PROBLEM TO WORK ON: The answer must reproduce exactly the lines from the one with "You are a GUI" through the end of the material, and it must contain no pictures.

INFORMATION:

--*--

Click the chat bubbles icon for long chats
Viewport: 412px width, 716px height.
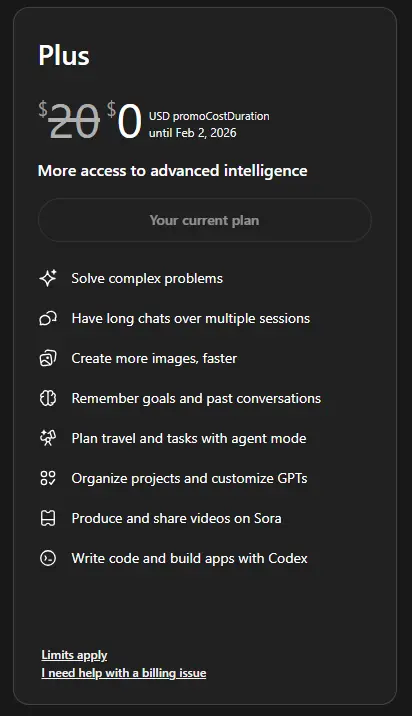pos(48,318)
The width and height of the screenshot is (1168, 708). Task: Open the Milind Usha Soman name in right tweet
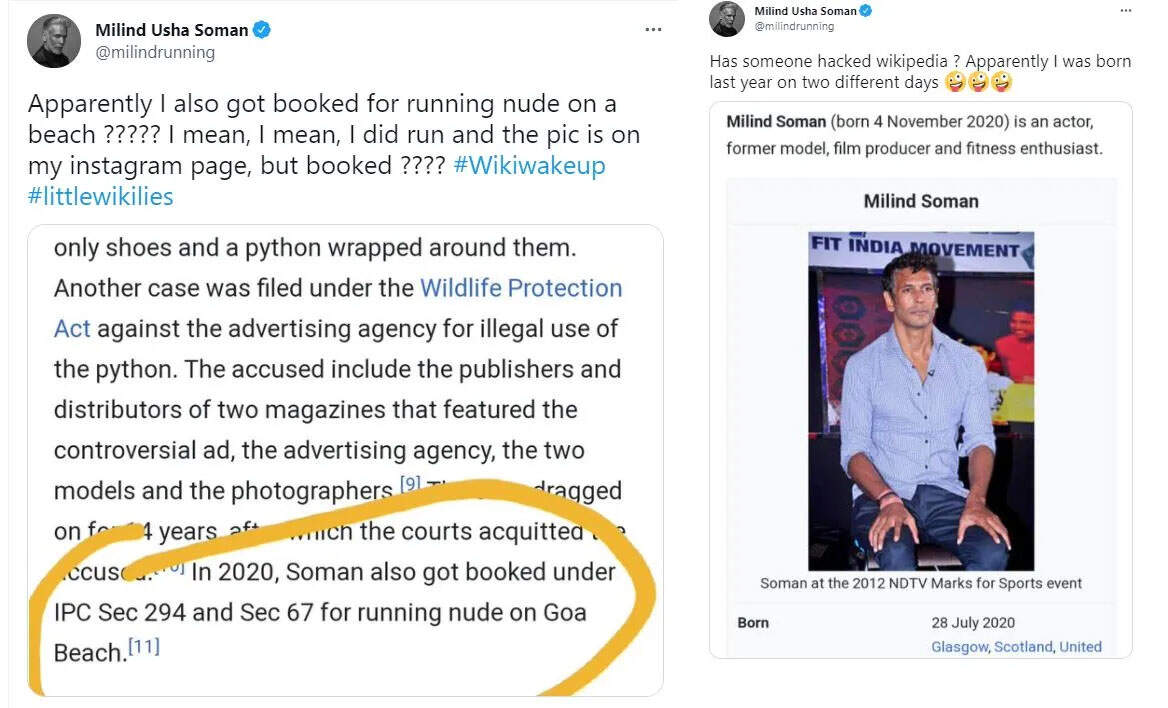pos(805,10)
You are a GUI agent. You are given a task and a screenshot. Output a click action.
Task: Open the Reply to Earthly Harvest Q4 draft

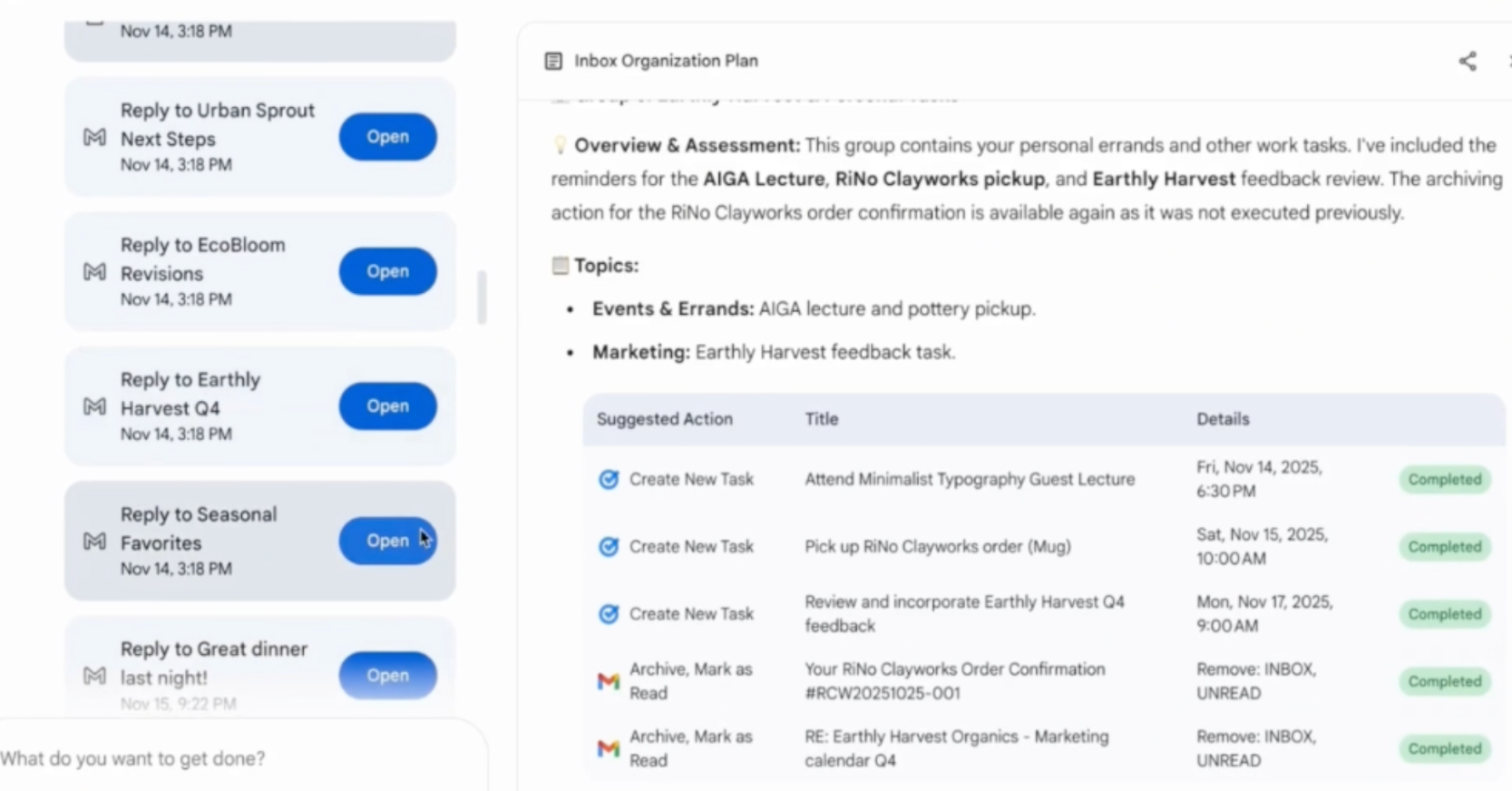click(x=387, y=405)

--*--

REPLY:
You are a GUI agent. You are given a task and a screenshot. Output a click action.
Task: Open the Reply to Earthly Harvest Q4 draft

click(x=387, y=405)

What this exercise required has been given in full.